Cr Dal Broi said in the 2018/2019 water year, in consultation with stakeholders, council decided to forgo topping up the Lake with the usual 1500ML from their allocation.

Lake Wyangan has had low water levels since 2018, with blue-green algae events a common occurrance.

Lake Wyangan has had low water levels since 2018, with blue-green algae events a common occurrance.

Instead they put only 300ML into the Lake and the remaining 1200ML was was sold, the revenue put towards funding a long-term solution for Lake Wyangan's blue-green algae issues.

"We made the decision to allow water levels to reduce while still delivering sufficient water, as supplied by Murrumbidgee Irrigation, to the Lake in order to maintain a stable habitat for fish," Cr Dal Broi said.

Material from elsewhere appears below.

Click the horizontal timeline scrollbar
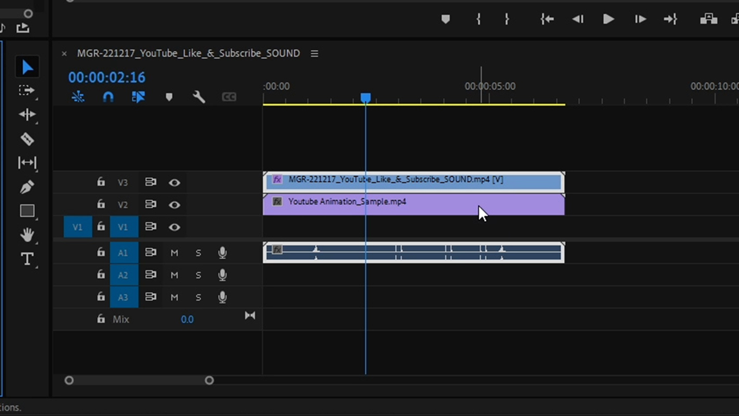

On Tuesday night council will vote on a contractor to construct a series of sedimentation ponds and wetlands at Lake Wyangan North as part of council's strategy to improve water quality.

"The Lake is actually an old quarry and over the decades has accumulated large quantities of sediment loaded with nutrients," Cr Dal Broi said.

"The strategy to improve the water quality is also dependent on improving circulation of the water and discouraging the growth of blue-green algae."

Member for Murray Helen Dalton said Lake was now an eye-sore and a heath-hazard. Photo supplied.

Member for Murray Helen Dalton said Lake was now an eye-sore and a heath-hazard. Photo supplied.

Griffith Boat Club president, Scott Collis said the Lake's water level was no worse than it had been last year.

"The lake was very low over the summer and the fish were alright, and there doesn't seem to be any dead fish in the South Lake which is right next door," Mr Collis said.

"I think if the water level was the issue something would have happened before now."

Member for Murray Helen Dalton said in the past Lake Wyangan had been a very important asset for Griffith.

"There was so much going on at that lake, water skiing, sailing, rowing regattas," Ms Dalton said.

"Now it's an eye-sore and health hazard, something has to change."